Saved data entries:
################

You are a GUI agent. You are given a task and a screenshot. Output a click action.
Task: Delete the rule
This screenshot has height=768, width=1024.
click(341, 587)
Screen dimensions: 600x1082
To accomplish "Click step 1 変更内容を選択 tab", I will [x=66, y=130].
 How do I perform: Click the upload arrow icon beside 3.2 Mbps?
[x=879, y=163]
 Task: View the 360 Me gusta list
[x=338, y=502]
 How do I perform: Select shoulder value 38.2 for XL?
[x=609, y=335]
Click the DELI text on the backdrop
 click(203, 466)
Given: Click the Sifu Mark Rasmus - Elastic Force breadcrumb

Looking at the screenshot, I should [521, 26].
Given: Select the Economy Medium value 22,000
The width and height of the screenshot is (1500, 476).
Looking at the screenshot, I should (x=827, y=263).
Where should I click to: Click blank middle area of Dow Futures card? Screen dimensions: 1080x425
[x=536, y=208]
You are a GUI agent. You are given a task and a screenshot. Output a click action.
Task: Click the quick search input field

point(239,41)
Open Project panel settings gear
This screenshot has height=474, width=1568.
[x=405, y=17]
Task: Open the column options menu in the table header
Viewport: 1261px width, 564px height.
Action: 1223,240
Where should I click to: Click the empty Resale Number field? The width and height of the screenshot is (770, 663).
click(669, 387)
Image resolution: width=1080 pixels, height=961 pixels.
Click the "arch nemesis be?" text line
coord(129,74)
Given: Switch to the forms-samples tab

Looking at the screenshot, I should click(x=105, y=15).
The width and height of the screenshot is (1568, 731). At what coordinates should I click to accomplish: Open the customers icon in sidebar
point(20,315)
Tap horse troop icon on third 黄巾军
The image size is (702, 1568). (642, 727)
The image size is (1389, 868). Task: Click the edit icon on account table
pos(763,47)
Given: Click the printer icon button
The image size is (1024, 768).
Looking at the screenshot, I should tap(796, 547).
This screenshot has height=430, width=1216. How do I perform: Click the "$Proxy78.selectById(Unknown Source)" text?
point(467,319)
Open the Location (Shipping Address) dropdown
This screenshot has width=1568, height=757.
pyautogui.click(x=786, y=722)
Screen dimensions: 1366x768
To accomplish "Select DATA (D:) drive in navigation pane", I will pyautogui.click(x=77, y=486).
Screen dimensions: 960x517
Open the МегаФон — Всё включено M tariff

################

WORK ITEM: All of the entries above should be written out verbatim.

EXERCISE RESULT:
You are a GUI agent. You are given a task and a screenshot. Output a click action.
Task: Delete the rule
This screenshot has height=768, width=1024.
click(341, 587)
Screen dimensions: 600x1082
To accomplish "Click step 1 変更内容を選択 tab", I will [x=66, y=130].
 How do I perform: Click the upload arrow icon beside 3.2 Mbps?
[x=879, y=163]
 Task: View the 360 Me gusta list
[x=338, y=502]
 How do I perform: Select shoulder value 38.2 for XL?
[x=609, y=335]
Click the DELI text on the backdrop
 click(203, 466)
Given: Click the Sifu Mark Rasmus - Elastic Force breadcrumb

Looking at the screenshot, I should [521, 26].
Given: Select the Economy Medium value 22,000
The width and height of the screenshot is (1500, 476).
Looking at the screenshot, I should (x=827, y=263).
Where should I click to: Click blank middle area of Dow Futures card? Screen dimensions: 1080x425
[x=536, y=208]
You are a GUI agent. You are given a task and a screenshot. Output a click action.
Task: Click the quick search input field

point(239,41)
Open Project panel settings gear
This screenshot has height=474, width=1568.
[x=405, y=17]
Task: Open the column options menu in the table header
Viewport: 1261px width, 564px height.
Action: 1223,240
Where should I click to: Click the empty Resale Number field? The width and height of the screenshot is (770, 663).
click(669, 387)
Image resolution: width=1080 pixels, height=961 pixels.
Click the "arch nemesis be?" text line
coord(129,74)
Given: Switch to the forms-samples tab

Looking at the screenshot, I should click(x=105, y=15).
The width and height of the screenshot is (1568, 731). At what coordinates should I click to accomplish: Open the customers icon in sidebar
point(20,315)
Tap horse troop icon on third 黄巾军
The image size is (702, 1568). (642, 727)
The image size is (1389, 868). Task: Click the edit icon on account table
pos(763,47)
Given: Click the printer icon button
The image size is (1024, 768).
Looking at the screenshot, I should tap(796, 547).
This screenshot has height=430, width=1216. How do I perform: Click the "$Proxy78.selectById(Unknown Source)" text?
point(467,319)
Open the Location (Shipping Address) dropdown
This screenshot has width=1568, height=757.
pyautogui.click(x=786, y=722)
Screen dimensions: 1366x768
To accomplish "Select DATA (D:) drive in navigation pane", I will pyautogui.click(x=77, y=486).
Screen dimensions: 960x517
Open the МегаФон — Всё включено M tariff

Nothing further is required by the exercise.